— start of RECORDED INFORMATION —

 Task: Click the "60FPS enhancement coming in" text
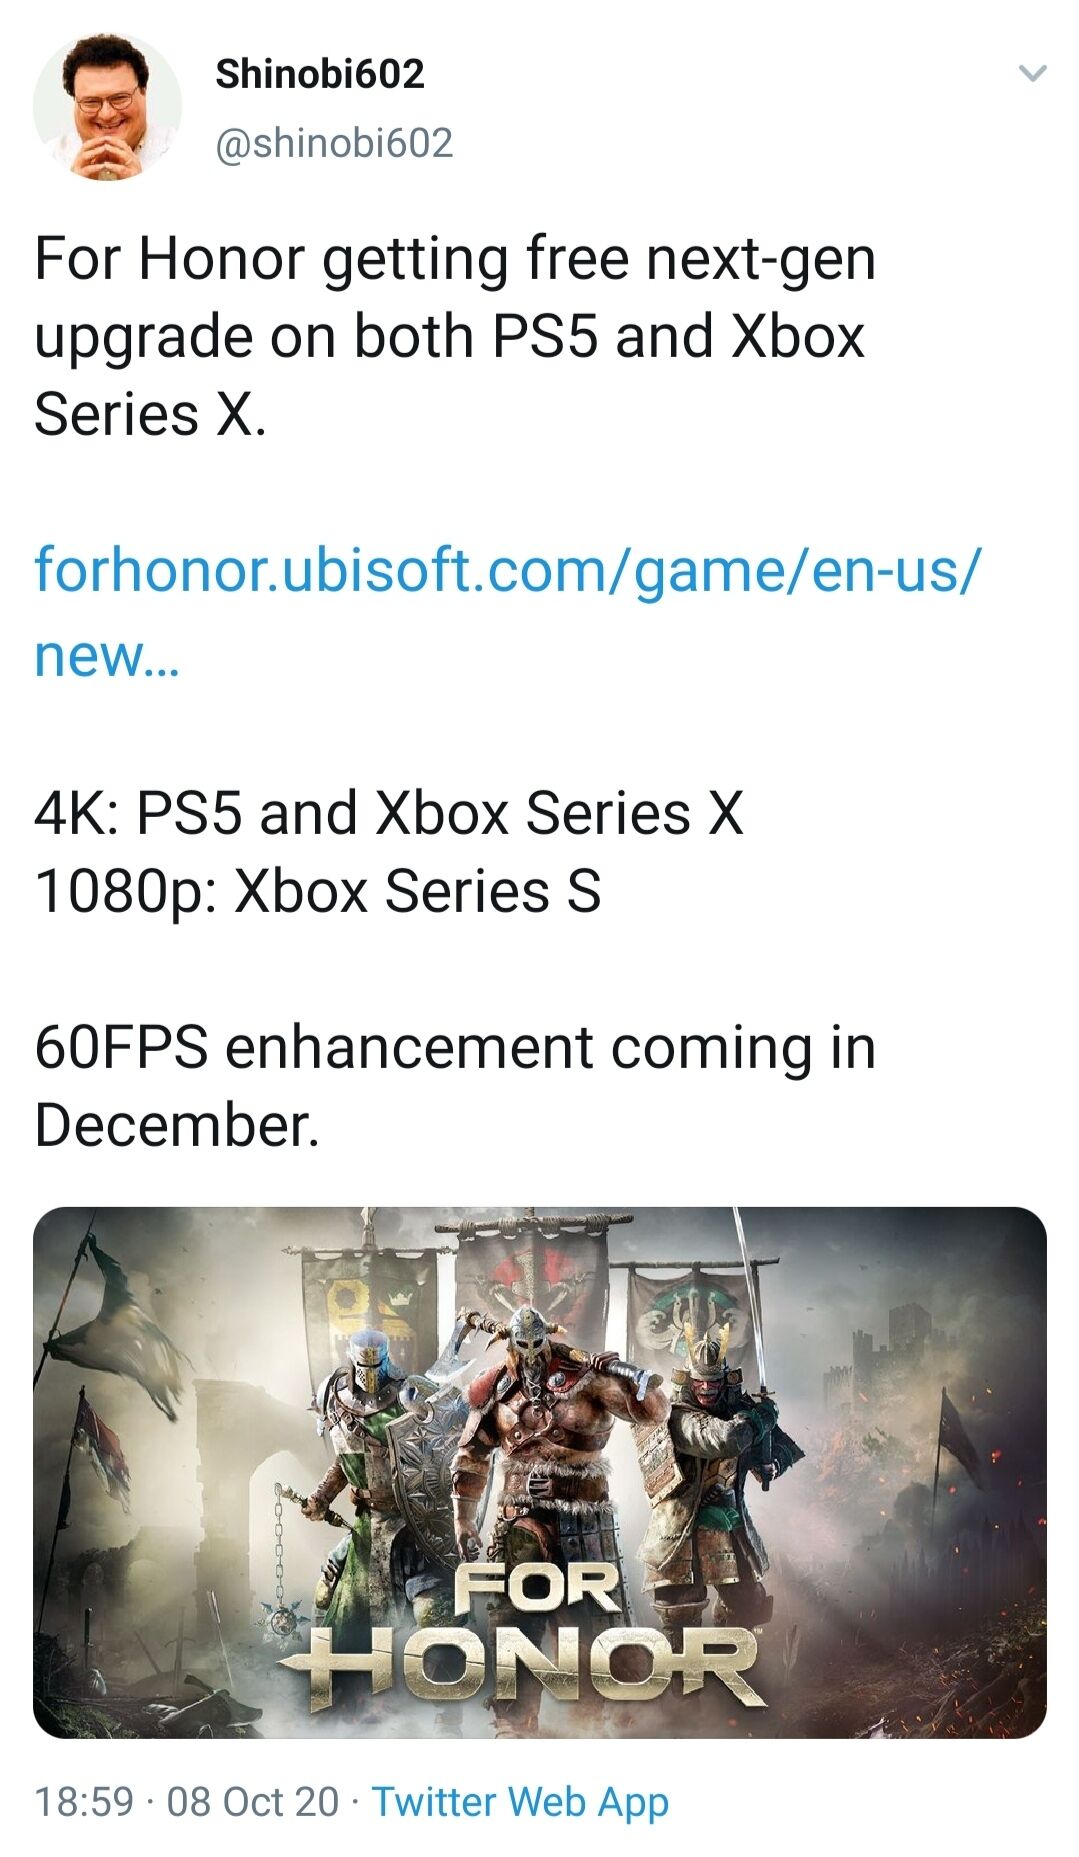(x=455, y=1047)
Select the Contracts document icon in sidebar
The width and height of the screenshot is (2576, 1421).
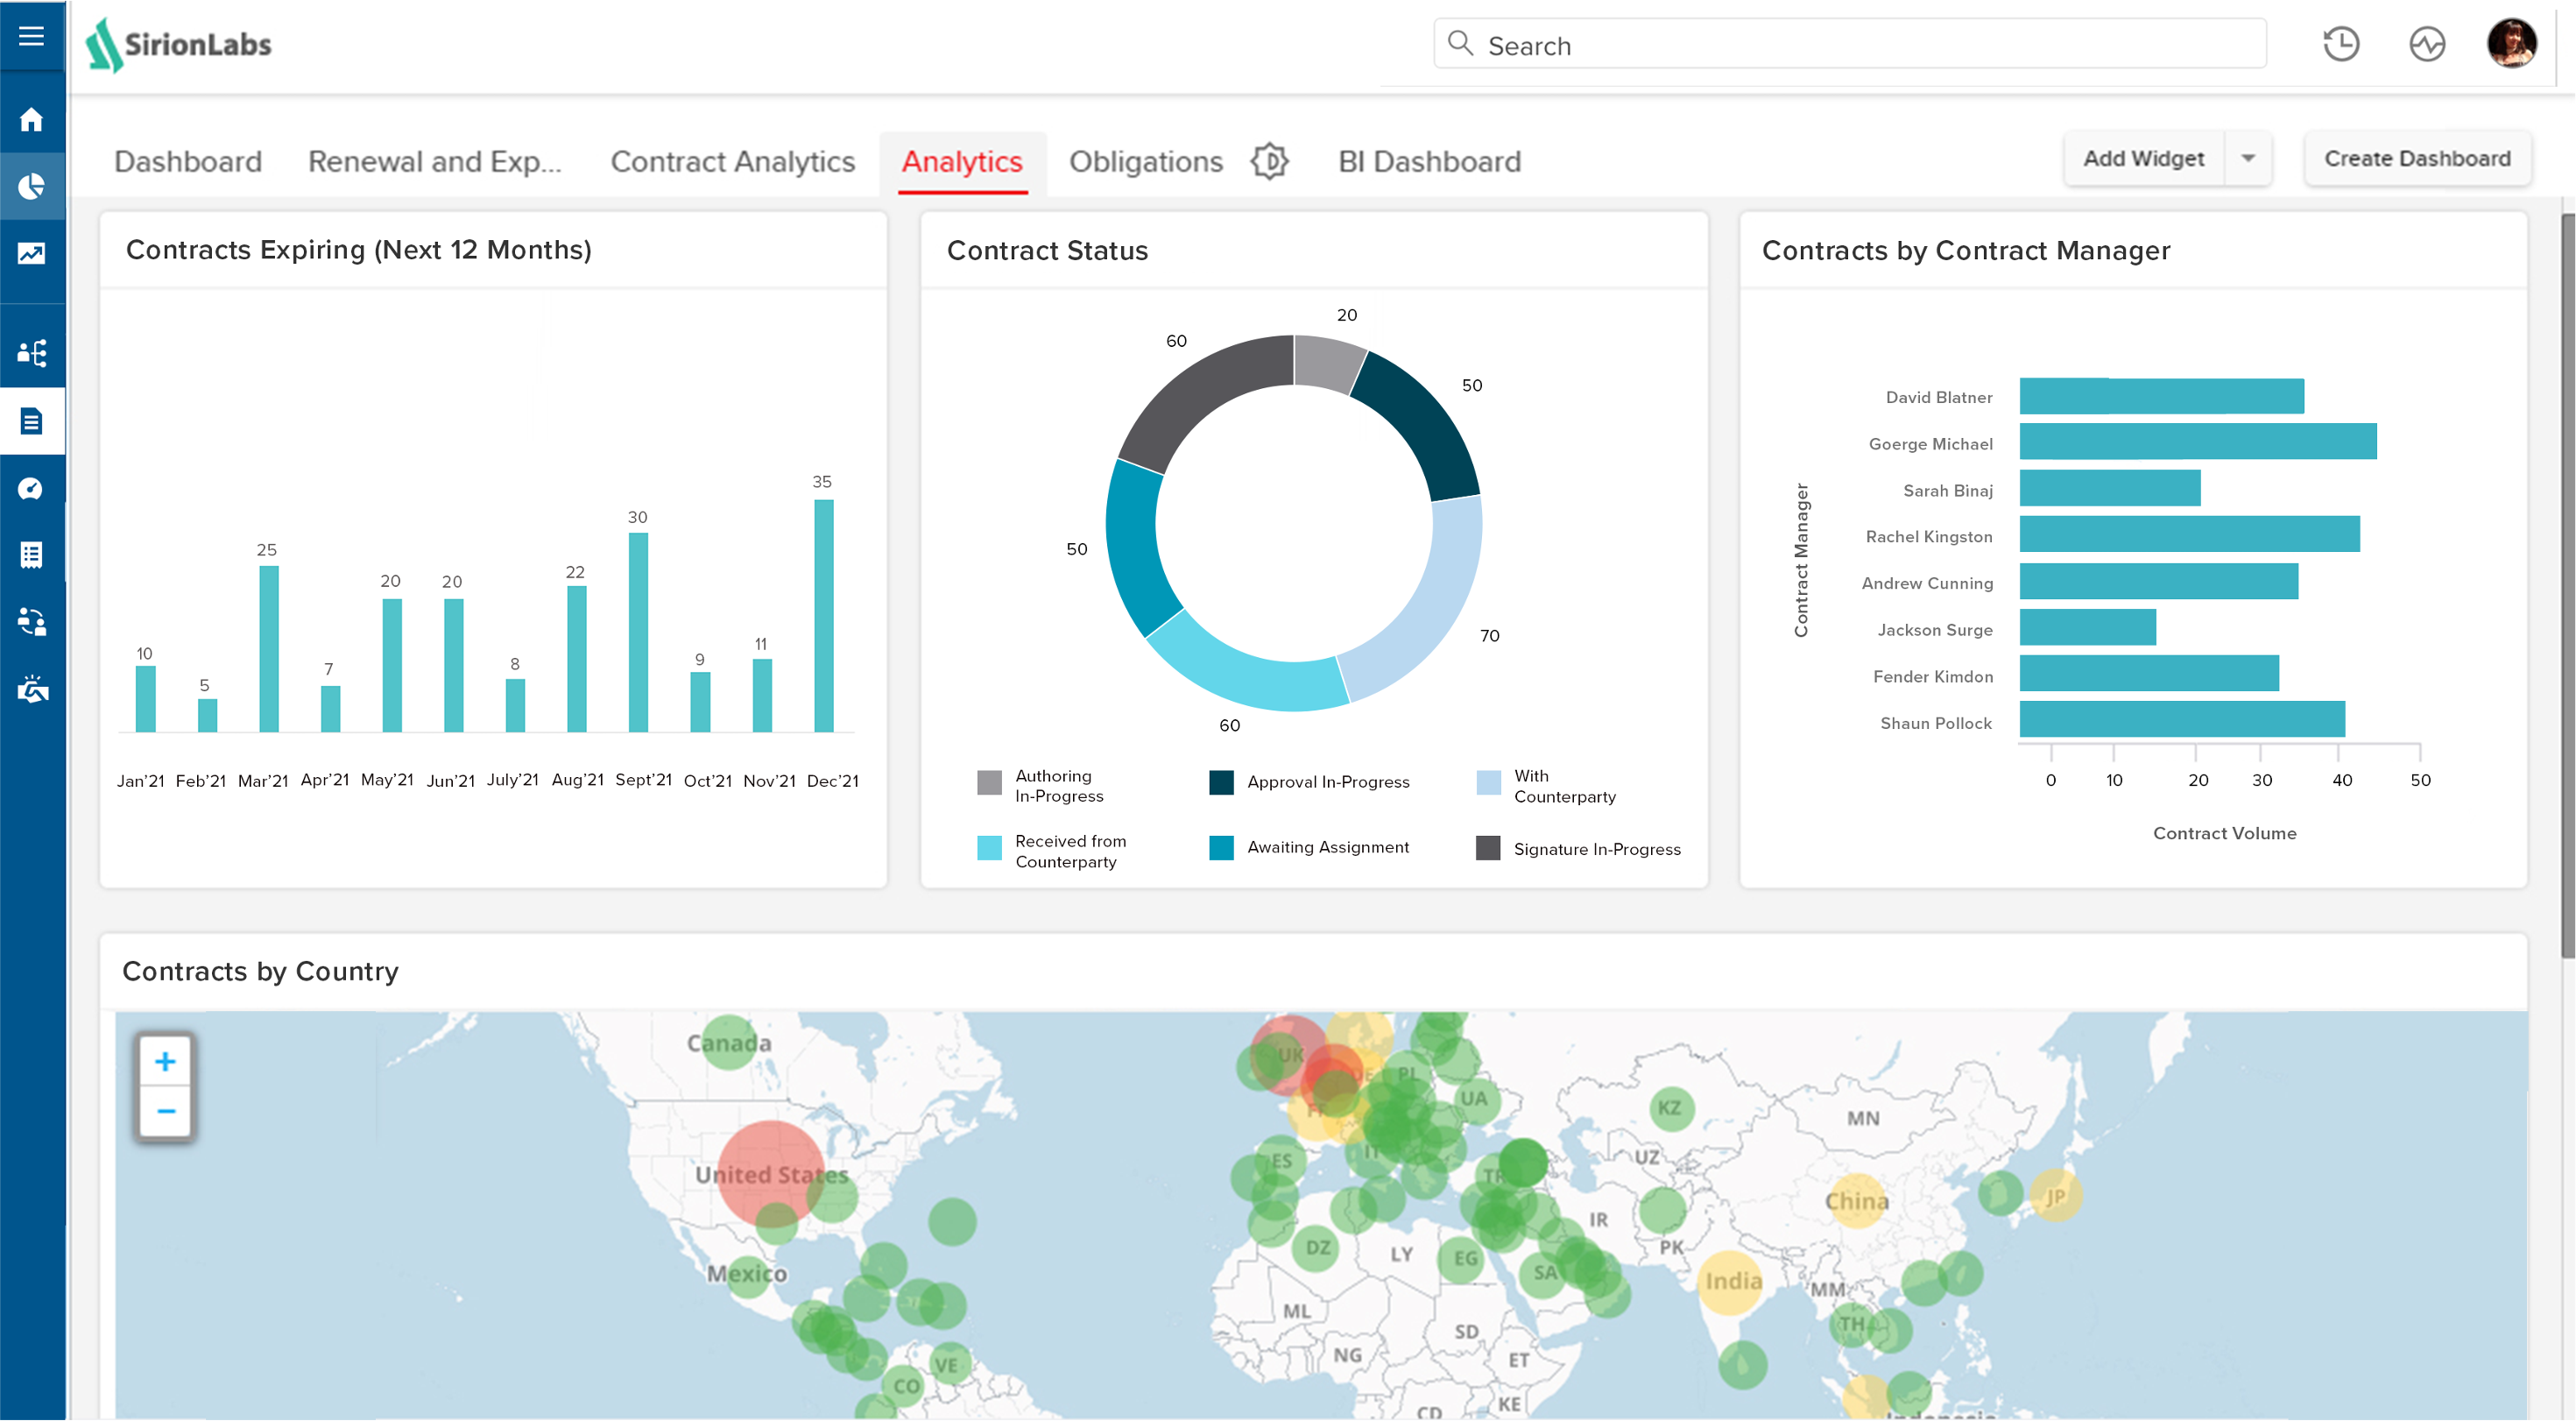tap(32, 421)
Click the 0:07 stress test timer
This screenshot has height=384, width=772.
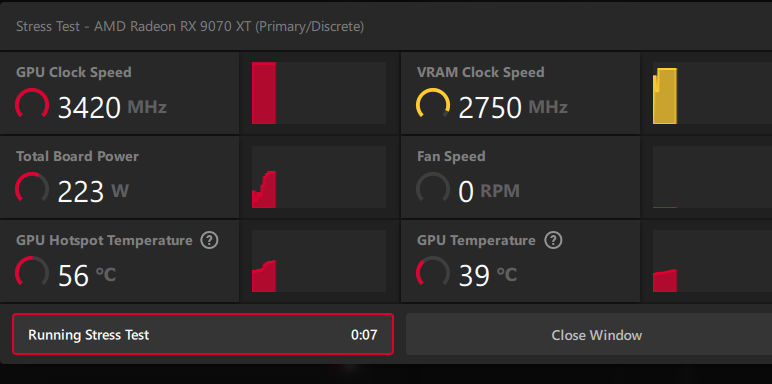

— end of RECORDED INFORMATION —

*CHALLENGE*:
Please put the lines of the entries above into a JSON list of strings, one string per line, with blank lines and the pictures left out.

*FINAL RESULT*:
[
  " Task: Click the \"60FPS enhancement coming in\" text",
  "(x=455, y=1047)",
  "Select the Contracts document icon in sidebar",
  "The width and height of the screenshot is (2576, 1421).",
  "tap(32, 421)",
  "Click the 0:07 stress test timer",
  "This screenshot has height=384, width=772."
]